To meet the ever-increasing demand for bandwidth, most ISPs perform large-scale network upgrades every two to three years, requiring the purchase and installation of equipment that relies on semiconductors. Many data centres have been struggling to find switches, and without switches, servers cannot communicate with each another. Data centres frequently serve multinational corporations. Services such as healthcare and banking could face disruptions without the switches, routers, and servers that support them. Therefore, it is crucial for data centres to keep equipment functional and up-to-date for businesses to run smoothly.

The microchip shortage's end is in sight

Microchips are known as one of the most complex components to ever be made by man. First, sand is molten and refined to produce silicon. Next, the silicon is cleaned, melted, and cooled into ingots. The ingots are then cut into wafers and polished before going through a sophisticated procedure to generate chips.

The process is so delicate that making a chip from start to finish takes approximately three months. Experts predict that the equilibrium between demand and supply will take approximately a year to return to normal (by the end of 2023).

The supply chain will face pressure in the coming months and some ISPs may run out of equipment.

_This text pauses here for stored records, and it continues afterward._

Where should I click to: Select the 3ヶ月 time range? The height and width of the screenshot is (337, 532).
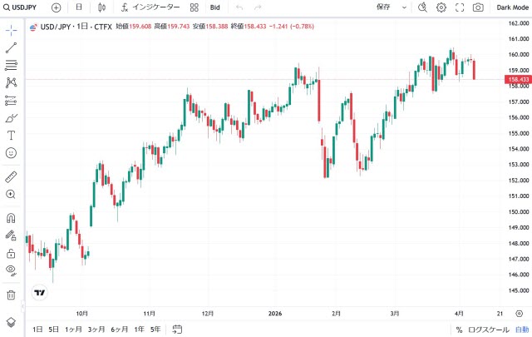click(x=96, y=330)
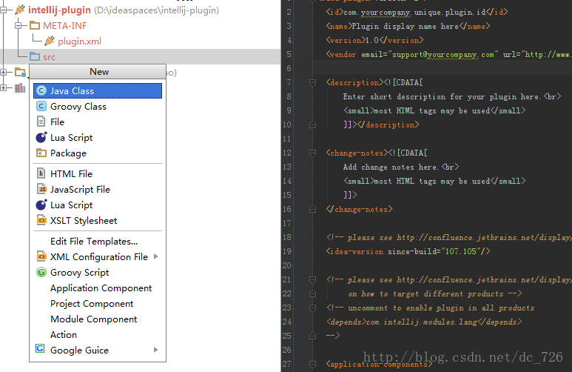Screen dimensions: 572x372
Task: Click the JavaScript File icon
Action: pyautogui.click(x=41, y=189)
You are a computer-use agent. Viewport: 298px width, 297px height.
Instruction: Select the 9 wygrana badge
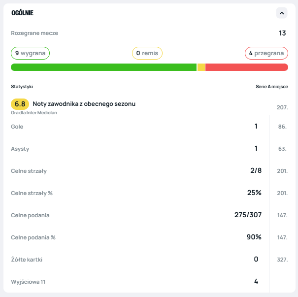pos(30,53)
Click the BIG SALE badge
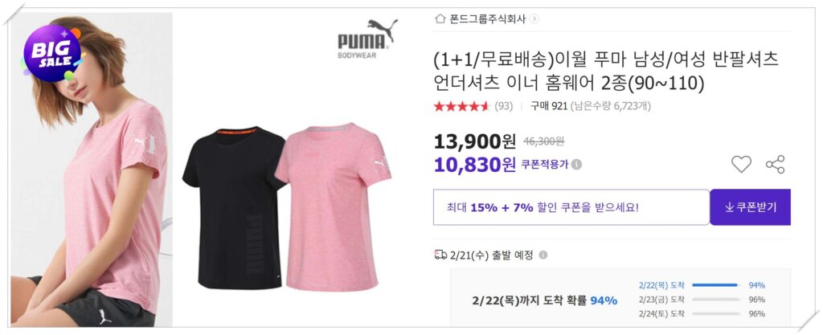 (x=51, y=54)
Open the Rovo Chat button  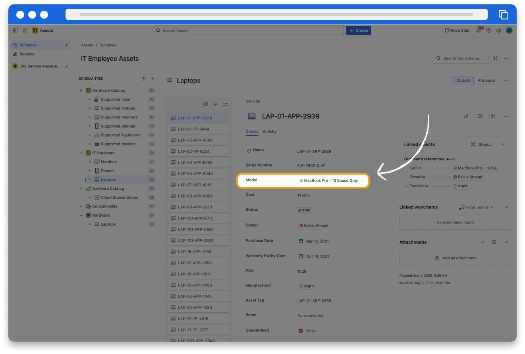[457, 31]
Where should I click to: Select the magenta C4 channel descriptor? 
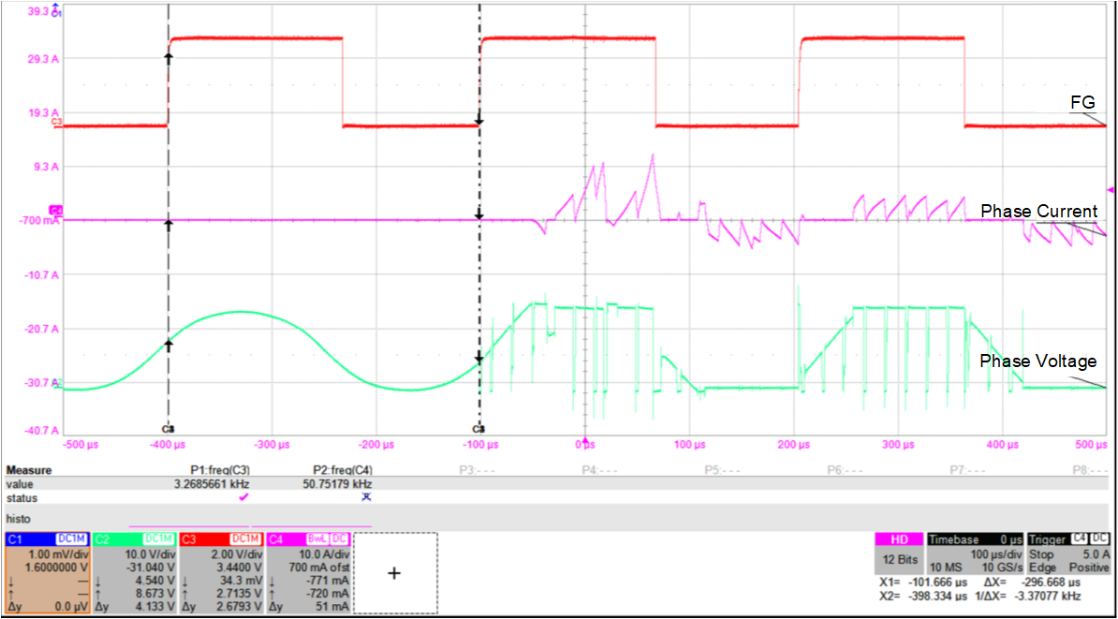pyautogui.click(x=307, y=572)
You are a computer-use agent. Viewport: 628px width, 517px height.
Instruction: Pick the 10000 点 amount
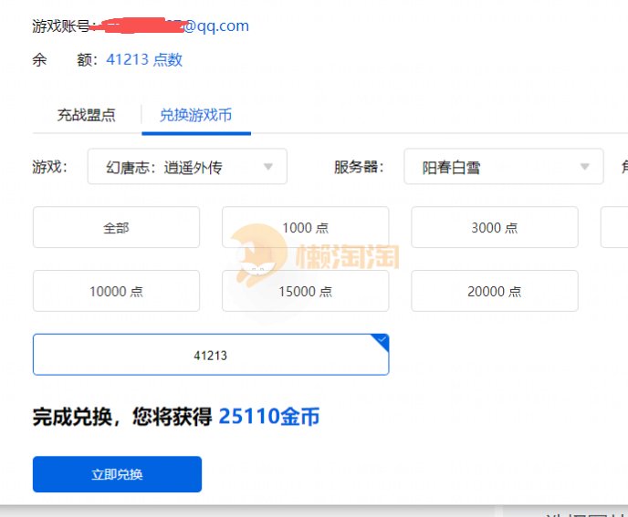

This could cause delays in infrastructure rollouts, reduced network growth and slow rollout of next-generation networks. In addition, the inability to service end customers will continue to rise due to customer premises equipment shortages and delays in receiving these stocks. This situation could make it harder for providers to attract new customers, replace faulty equipment or launch new products.

At Stem Connect, we take pride in delivering dedicated connectivity solutions and ultra-reliable services, microchip shortage or not. This is evident from our recent project which combined connectivity, SD-WAN and advanced firewalls. We installed an integrated security SD-WAN network in 360 branches for a local bank, all in record time.